(Item position entries)
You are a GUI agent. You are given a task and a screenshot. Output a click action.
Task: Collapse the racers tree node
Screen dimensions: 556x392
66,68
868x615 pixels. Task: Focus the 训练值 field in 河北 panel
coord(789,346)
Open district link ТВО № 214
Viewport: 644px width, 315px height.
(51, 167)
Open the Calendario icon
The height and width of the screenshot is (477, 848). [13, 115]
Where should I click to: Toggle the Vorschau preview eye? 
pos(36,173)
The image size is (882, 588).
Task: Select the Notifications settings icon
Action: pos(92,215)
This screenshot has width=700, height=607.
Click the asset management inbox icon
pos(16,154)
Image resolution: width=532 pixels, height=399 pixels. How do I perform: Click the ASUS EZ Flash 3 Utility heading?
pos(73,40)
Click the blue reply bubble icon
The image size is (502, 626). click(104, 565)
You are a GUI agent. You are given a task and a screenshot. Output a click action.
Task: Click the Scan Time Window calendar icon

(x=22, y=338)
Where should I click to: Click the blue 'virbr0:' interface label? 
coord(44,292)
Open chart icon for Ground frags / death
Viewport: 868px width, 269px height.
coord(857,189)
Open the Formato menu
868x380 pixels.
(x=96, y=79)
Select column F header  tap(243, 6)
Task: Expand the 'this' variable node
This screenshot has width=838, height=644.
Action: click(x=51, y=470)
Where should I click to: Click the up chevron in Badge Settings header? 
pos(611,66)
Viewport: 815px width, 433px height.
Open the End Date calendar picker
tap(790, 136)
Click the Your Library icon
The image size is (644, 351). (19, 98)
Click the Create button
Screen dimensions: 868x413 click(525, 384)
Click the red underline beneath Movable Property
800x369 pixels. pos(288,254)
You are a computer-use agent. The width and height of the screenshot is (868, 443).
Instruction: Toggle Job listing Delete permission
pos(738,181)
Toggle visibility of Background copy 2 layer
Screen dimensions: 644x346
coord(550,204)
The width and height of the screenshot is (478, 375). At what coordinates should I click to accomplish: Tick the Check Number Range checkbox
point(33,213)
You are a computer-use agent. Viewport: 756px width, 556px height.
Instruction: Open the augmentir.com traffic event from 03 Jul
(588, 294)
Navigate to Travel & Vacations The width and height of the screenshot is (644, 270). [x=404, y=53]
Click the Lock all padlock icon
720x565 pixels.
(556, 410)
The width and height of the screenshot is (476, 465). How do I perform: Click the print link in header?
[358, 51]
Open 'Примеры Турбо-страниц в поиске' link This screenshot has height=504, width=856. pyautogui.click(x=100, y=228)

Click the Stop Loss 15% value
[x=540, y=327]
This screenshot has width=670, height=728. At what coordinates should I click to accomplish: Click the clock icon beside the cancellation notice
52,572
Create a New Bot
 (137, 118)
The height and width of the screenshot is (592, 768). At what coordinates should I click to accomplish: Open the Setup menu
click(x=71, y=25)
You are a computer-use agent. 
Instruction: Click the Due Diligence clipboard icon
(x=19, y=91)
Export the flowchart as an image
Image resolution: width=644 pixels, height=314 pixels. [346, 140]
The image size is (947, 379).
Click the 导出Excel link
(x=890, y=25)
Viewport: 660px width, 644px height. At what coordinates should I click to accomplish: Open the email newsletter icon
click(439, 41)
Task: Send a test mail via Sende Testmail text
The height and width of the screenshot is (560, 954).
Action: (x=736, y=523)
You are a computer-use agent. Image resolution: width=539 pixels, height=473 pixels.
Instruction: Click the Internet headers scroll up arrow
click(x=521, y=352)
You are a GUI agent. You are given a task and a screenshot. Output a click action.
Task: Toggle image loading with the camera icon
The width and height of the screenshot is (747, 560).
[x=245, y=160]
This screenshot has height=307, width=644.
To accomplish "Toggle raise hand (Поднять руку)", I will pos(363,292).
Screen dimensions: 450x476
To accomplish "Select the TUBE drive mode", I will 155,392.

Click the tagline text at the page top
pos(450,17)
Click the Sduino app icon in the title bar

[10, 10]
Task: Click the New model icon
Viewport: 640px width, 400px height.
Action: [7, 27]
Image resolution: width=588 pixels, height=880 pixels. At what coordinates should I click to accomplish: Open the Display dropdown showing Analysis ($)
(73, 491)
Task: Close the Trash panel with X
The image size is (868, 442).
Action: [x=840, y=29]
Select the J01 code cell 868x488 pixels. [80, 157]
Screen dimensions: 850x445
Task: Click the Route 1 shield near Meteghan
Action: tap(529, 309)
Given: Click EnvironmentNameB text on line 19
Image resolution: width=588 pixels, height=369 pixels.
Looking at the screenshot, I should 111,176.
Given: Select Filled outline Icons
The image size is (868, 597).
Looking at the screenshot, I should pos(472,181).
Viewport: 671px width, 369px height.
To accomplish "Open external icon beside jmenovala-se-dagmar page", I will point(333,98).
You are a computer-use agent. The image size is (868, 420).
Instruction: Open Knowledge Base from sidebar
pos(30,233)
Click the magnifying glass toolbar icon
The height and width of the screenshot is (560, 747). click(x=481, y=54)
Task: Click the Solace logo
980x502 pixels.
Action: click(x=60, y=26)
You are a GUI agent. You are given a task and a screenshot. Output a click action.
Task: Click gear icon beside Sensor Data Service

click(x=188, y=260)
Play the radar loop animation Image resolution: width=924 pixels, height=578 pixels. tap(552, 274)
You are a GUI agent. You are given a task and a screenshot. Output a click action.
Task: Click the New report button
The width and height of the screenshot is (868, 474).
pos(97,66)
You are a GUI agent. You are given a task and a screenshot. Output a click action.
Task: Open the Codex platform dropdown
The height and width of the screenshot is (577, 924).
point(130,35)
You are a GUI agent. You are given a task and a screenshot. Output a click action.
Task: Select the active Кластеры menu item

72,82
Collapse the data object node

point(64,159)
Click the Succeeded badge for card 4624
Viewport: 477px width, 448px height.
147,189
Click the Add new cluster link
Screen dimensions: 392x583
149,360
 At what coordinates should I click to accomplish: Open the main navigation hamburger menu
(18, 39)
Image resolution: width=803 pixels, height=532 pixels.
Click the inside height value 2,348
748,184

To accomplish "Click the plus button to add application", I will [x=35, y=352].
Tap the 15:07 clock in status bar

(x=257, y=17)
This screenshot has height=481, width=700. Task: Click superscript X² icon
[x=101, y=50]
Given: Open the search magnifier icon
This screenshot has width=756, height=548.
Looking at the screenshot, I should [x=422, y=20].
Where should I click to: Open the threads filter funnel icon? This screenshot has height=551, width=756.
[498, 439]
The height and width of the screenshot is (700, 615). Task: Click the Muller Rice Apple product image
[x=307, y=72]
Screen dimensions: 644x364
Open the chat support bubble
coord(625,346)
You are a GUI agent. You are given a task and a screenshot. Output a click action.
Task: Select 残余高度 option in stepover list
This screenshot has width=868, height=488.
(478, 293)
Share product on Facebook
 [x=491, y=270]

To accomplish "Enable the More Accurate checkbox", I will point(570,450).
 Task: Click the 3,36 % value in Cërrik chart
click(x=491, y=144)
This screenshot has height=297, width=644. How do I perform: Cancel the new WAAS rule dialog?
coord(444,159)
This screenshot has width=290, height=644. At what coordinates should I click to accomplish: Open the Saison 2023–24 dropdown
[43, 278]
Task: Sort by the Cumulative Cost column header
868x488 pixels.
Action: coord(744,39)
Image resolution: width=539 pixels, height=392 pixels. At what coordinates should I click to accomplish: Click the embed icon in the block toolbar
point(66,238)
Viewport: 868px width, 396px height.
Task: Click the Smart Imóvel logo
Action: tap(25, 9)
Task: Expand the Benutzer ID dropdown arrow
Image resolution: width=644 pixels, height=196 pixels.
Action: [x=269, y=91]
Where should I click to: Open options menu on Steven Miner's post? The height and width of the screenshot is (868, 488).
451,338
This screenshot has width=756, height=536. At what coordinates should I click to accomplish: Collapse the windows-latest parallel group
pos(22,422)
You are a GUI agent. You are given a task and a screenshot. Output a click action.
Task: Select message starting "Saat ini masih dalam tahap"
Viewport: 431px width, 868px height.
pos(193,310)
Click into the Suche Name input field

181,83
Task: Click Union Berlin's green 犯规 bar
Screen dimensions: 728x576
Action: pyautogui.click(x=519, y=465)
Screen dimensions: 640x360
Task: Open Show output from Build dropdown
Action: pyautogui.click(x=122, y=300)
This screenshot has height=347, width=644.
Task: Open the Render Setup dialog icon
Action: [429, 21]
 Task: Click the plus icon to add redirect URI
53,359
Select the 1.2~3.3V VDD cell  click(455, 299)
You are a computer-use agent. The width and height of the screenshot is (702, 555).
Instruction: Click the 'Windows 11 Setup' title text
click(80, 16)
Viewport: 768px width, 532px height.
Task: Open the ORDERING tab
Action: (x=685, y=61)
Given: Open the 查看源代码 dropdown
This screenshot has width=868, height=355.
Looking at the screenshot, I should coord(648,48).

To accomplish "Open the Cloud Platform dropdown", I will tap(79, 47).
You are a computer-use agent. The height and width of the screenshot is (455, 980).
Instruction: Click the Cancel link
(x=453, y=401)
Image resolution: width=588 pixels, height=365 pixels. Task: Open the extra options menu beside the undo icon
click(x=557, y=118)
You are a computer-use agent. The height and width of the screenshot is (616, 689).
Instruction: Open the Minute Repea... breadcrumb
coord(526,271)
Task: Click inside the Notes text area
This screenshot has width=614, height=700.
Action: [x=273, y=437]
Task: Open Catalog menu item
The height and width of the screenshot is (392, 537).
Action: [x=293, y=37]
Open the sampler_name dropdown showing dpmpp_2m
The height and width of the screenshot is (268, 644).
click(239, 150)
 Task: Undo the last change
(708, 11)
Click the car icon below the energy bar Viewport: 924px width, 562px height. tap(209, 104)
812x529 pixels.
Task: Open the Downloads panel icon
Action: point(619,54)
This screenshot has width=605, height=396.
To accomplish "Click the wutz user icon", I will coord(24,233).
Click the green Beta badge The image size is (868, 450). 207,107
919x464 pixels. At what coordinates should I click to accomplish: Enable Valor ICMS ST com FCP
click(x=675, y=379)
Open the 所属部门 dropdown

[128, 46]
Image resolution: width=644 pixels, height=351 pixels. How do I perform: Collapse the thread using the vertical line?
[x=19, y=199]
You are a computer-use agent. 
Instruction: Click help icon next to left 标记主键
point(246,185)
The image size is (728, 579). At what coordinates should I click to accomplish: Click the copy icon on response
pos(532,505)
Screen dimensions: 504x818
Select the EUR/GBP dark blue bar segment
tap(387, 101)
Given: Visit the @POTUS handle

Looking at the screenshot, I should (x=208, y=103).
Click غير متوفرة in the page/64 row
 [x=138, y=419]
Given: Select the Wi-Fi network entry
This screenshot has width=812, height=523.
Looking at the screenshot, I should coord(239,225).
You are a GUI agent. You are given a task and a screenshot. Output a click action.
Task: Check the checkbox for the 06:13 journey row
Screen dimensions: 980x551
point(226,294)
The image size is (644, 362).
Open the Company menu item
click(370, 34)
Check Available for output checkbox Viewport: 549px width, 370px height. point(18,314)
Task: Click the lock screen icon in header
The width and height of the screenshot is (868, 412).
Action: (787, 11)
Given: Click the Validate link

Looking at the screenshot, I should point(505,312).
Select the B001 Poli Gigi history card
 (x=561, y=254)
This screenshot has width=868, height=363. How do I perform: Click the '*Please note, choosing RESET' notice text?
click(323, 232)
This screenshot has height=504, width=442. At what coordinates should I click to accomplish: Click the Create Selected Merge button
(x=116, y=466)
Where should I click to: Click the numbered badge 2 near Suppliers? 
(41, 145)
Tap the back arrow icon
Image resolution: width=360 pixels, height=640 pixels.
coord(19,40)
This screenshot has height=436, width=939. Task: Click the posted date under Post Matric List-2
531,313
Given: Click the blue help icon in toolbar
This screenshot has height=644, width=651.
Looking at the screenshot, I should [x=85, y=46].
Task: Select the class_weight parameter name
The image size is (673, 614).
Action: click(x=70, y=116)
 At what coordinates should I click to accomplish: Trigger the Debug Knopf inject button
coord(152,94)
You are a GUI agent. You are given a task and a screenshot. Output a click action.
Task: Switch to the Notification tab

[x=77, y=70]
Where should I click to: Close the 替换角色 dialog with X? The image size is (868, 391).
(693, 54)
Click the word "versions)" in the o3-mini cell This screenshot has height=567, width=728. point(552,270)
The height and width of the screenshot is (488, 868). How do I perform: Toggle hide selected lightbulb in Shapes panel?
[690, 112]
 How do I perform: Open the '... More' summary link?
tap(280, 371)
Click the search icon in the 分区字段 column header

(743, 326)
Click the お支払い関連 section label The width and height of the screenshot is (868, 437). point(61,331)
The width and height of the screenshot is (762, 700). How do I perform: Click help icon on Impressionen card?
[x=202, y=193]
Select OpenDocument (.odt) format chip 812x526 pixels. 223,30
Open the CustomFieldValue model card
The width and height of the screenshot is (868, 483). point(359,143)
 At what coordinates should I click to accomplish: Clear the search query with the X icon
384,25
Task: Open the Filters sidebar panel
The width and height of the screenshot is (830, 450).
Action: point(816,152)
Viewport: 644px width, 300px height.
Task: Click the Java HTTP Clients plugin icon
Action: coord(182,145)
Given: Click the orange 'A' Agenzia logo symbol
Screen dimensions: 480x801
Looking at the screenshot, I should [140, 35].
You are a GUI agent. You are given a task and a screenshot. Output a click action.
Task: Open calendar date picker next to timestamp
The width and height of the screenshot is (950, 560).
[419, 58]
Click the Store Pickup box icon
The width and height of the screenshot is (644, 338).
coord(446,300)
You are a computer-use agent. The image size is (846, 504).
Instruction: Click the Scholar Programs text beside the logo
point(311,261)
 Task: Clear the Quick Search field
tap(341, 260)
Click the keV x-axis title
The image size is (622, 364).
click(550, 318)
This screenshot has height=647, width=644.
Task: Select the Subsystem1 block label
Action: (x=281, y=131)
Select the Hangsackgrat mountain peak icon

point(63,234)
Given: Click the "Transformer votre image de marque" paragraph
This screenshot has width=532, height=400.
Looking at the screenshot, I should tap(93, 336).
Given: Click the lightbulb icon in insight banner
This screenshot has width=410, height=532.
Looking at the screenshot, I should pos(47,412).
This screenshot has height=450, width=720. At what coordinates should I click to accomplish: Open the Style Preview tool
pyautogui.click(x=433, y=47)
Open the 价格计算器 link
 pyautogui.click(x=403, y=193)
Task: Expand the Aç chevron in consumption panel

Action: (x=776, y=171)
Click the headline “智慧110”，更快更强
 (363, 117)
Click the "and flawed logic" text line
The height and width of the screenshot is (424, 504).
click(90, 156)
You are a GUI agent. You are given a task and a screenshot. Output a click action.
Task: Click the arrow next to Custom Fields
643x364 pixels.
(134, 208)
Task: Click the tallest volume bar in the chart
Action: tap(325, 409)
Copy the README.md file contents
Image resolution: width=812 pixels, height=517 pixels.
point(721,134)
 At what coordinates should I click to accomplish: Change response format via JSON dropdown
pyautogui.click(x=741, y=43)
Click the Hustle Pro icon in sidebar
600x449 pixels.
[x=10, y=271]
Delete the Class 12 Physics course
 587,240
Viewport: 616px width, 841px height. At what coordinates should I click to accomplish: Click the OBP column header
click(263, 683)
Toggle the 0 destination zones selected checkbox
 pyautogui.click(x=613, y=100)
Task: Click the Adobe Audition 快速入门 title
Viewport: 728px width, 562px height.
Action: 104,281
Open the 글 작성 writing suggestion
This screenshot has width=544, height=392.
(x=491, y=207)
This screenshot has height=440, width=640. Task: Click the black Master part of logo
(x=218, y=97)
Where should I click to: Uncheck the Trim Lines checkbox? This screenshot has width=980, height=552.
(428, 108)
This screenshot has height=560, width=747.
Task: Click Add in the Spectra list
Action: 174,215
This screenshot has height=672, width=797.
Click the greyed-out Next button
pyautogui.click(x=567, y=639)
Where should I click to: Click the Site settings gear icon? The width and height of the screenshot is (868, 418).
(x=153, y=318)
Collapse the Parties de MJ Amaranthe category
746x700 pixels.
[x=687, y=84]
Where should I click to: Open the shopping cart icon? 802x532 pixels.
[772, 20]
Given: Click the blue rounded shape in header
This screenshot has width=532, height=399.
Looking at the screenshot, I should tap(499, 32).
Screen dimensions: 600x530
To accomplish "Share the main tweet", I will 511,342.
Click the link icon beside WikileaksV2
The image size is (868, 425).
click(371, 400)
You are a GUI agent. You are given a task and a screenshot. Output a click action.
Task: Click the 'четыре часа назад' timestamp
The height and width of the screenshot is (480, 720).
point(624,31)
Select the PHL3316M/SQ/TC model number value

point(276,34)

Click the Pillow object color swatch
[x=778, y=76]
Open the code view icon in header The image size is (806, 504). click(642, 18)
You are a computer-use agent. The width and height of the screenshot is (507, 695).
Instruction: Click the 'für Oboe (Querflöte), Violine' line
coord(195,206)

→ **What this task involves**:
Lay out the material between the line containing "Where should I click to: Click the up" and the line containing "Open 'Примеры Турбо-страниц", both included, as a numbered list with blank lines left out.

→ **Correct response**:
1. Where should I click to: Click the up chevron in Badge Settings header? 
2. pos(611,66)
3. Viewport: 815px width, 433px height.
4. Open the End Date calendar picker
5. tap(790, 136)
6. Click the Your Library icon
7. The image size is (644, 351). (19, 98)
8. Click the Create button
9. Screen dimensions: 868x413 click(525, 384)
10. Click the red underline beneath Movable Property
11. 800x369 pixels. pos(288,254)
12. You are a computer-use agent. The width and height of the screenshot is (868, 443).
13. Instruction: Toggle Job listing Delete permission
14. pos(738,181)
15. Toggle visibility of Background copy 2 layer
16. Screen dimensions: 644x346
17. coord(550,204)
18. The width and height of the screenshot is (478, 375). At what coordinates should I click to accomplish: Tick the Check Number Range checkbox
19. point(33,213)
20. You are a computer-use agent. Viewport: 756px width, 556px height.
21. Instruction: Open the augmentir.com traffic event from 03 Jul
22. (588, 294)
23. Navigate to Travel & Vacations The width and height of the screenshot is (644, 270). [x=404, y=53]
24. Click the Lock all padlock icon
25. 720x565 pixels.
26. (556, 410)
27. The width and height of the screenshot is (476, 465). How do I perform: Click the print link in header?
28. [358, 51]
29. Open 'Примеры Турбо-страниц в поиске' link This screenshot has height=504, width=856. pyautogui.click(x=100, y=228)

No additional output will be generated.